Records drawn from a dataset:
"""
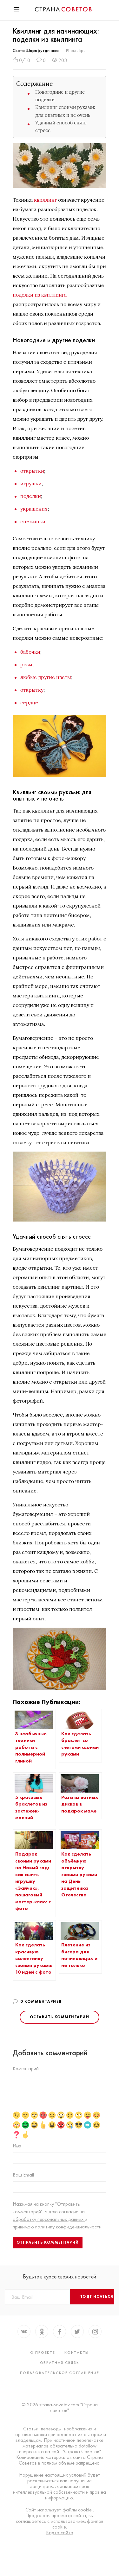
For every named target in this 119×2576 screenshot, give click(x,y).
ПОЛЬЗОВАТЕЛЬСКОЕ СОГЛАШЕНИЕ (59, 2372)
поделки (30, 496)
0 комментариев (41, 2001)
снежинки (32, 521)
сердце (29, 702)
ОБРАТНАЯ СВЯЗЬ (59, 2362)
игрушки (31, 483)
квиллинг (45, 200)
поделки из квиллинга (40, 295)
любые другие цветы (45, 677)
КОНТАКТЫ (76, 2352)
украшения (34, 509)
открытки (32, 471)
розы (26, 664)
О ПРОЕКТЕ (42, 2352)
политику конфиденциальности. (68, 2226)
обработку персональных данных (49, 2219)
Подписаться (96, 2296)
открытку (31, 690)
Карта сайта (59, 2532)
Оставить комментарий (59, 2017)
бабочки (30, 652)
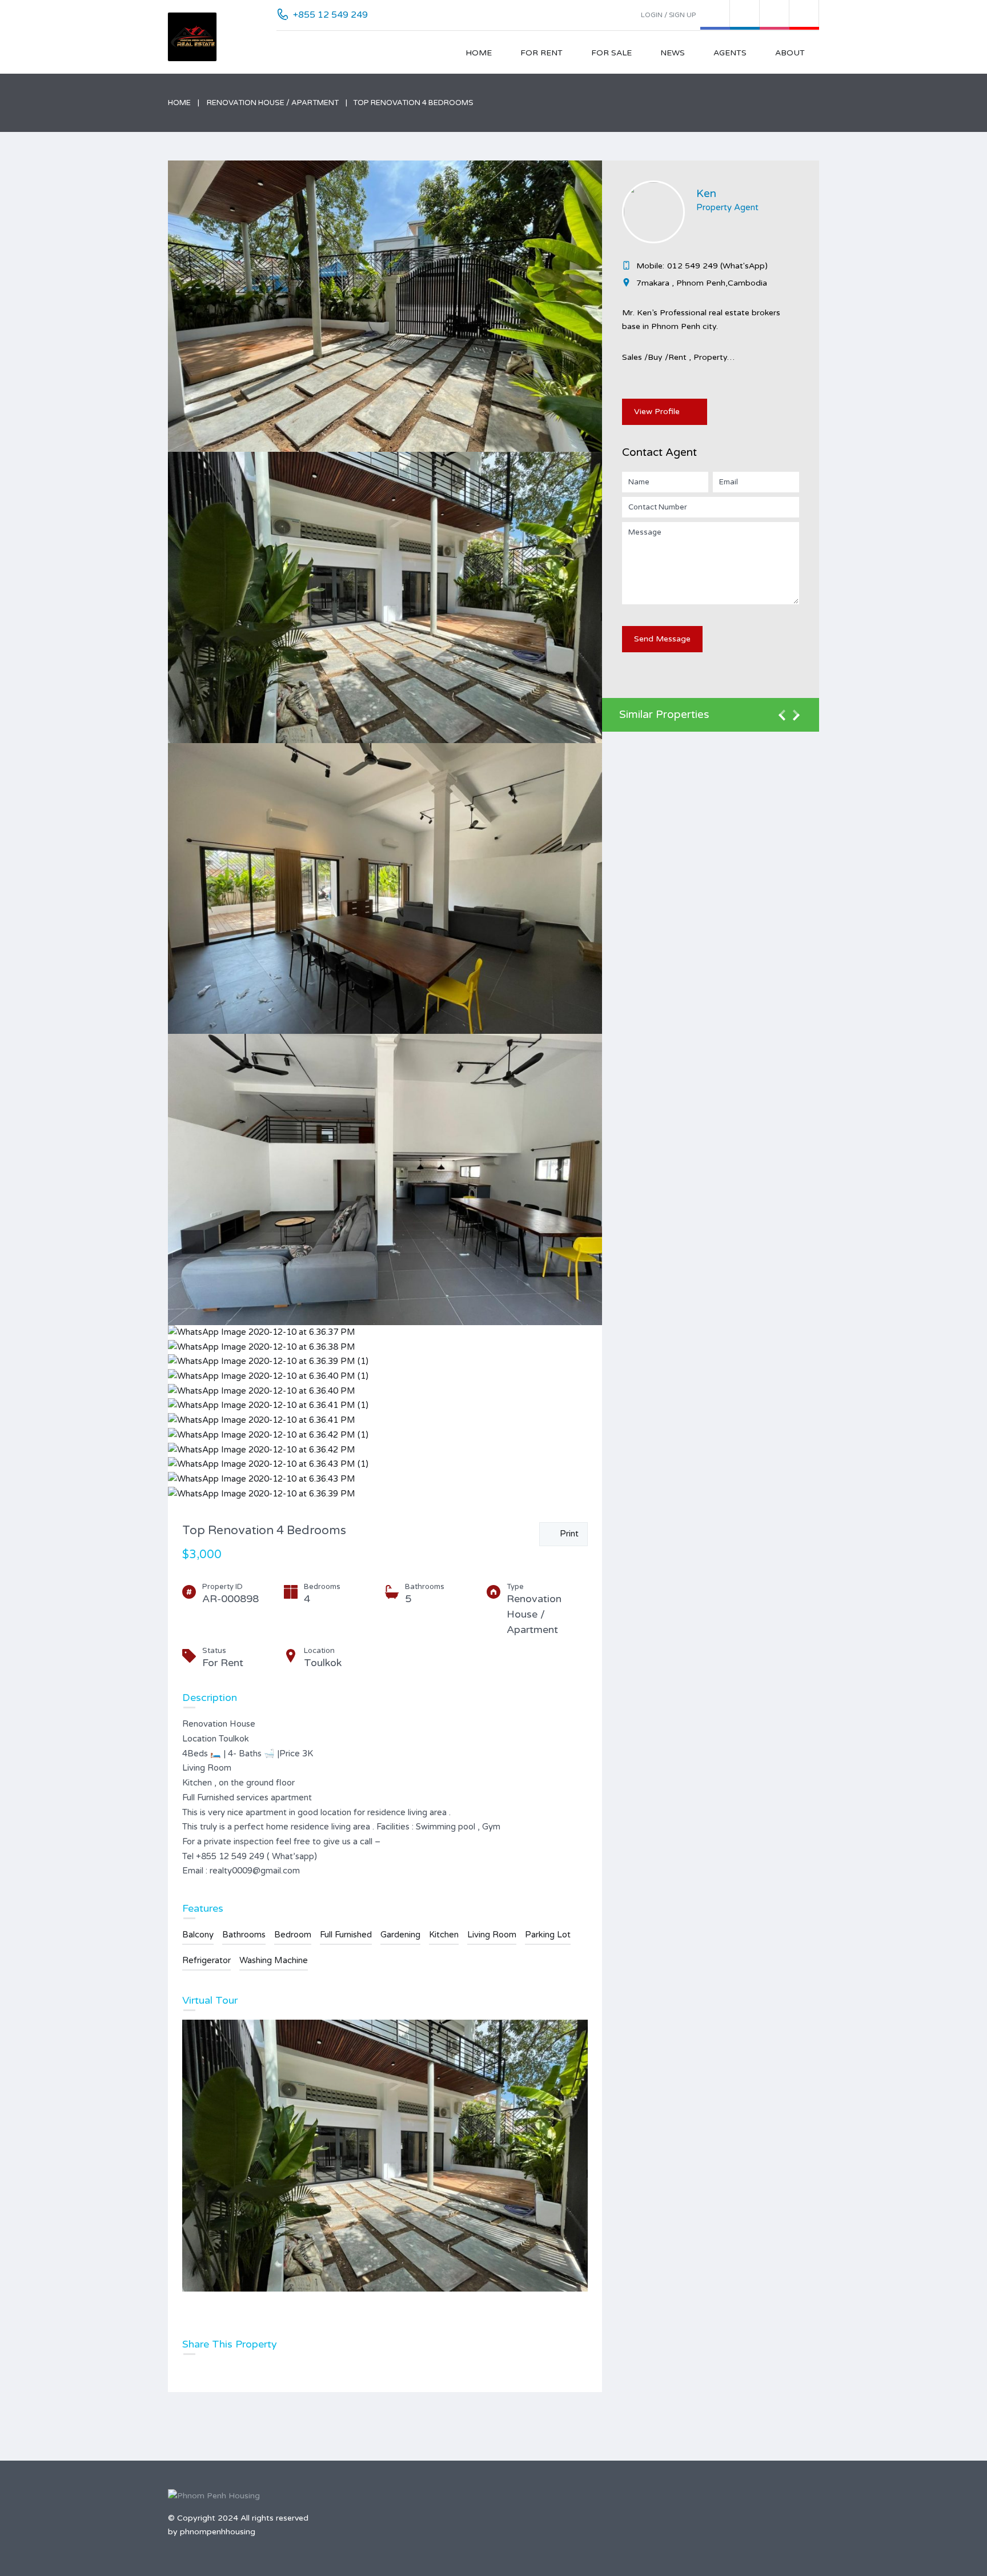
"""
(Task description) Transcribe every entry word for word, excluding images.

(Completed exercise)
For every named target in this 119×2576 screenshot, give click(x,y).
ПОЛЬЗОВАТЕЛЬСКОЕ СОГЛАШЕНИЕ (59, 2372)
поделки (30, 496)
0 комментариев (41, 2001)
снежинки (32, 521)
сердце (29, 702)
ОБРАТНАЯ СВЯЗЬ (59, 2362)
игрушки (31, 483)
квиллинг (45, 200)
поделки из квиллинга (40, 295)
любые другие цветы (45, 677)
КОНТАКТЫ (76, 2352)
украшения (34, 509)
открытки (32, 471)
розы (26, 664)
О ПРОЕКТЕ (42, 2352)
политику конфиденциальности. (68, 2226)
обработку персональных данных (49, 2219)
Подписаться (96, 2296)
открытку (31, 690)
Карта сайта (59, 2532)
Оставить комментарий (59, 2017)
бабочки (30, 652)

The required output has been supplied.